In this thesis, two types of complex hydrides doped with transition metals as potential hydrogen storage materials were investigated using density functional theory (DFT) calculations. TiAl3 cluster as well as its interaction with hydrogen was characterized. Our calculation showed that Ti atom and three Al atoms form a tetrahedron in the most stable structure of TiAl3Hx for x=0~8. Starting from TiAl3H9, the Ti atom and three Al atoms form a planar structure. Our results also showed that a TiAl3 cluster can hold up to twelve hydrogen atoms, corresponding to dissociation of six hydrogen molecules. Further adding hydrogen to the clusters beyond TiAl3H12, hydrogen becomes molecularly adsorbed. Moreover, the formation energy, the hydrogen removal energy, HOMO-LUMO gap, and electron affinity of TiAl3Hx clusters were also investigated.
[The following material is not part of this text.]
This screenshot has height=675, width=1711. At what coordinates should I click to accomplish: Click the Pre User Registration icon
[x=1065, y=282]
The formation energy of TiAl3Hx varies almost linearly up to x = 8. Beyond 8, the energy gain with increasing x slows down. Correspondingly, the hydrogen removal energy decreases, indicating smaller energy cost for hydrogen release. The exploration of electronic charge on hydrogen activation indicates that both tetrahedral and planar TiAl3Hx- cluster can break hydrogen molecular bond. Combing with the previous analysis of hydrogen desorption from Ti-doped NaAlH4, we demonstrated that TiAl3Hx plays an important role in hydrogenation and dehydrogenation of Ti-doped NaAlH4 system. Hydrogen adsorption on Pt4, Ni4, and Pd4 doped Li3N were also studied. Since the transition metals play the catalytic role to dissociate H2, with the higher diffusivity and activity of hydrogen atom to spillover from metal sites to Li3N, the storage capacity and kinetic can be improved. Our calculation results showed that Pd is a better catalyst for hydrogen spillover than Pt and Ni. The calculated barrier for the diffusion of hydrogen from Pd4 to the N site is 25kJ/mol. It is in good agreement with the value from experimental analysis. These results indicated that the kinetic barrier for the hydrogenation process of Pd-doped Li3N is located at the migration of hydrogen from Pd to N sites. This work suggests that catalytic metals doped in hydrogen storing complex metals can ease the H-H bond cleavage, and the spillover of the resulting hydrogen can lead to the hydrogenation of complex metals via a kinetically more favorable pathway.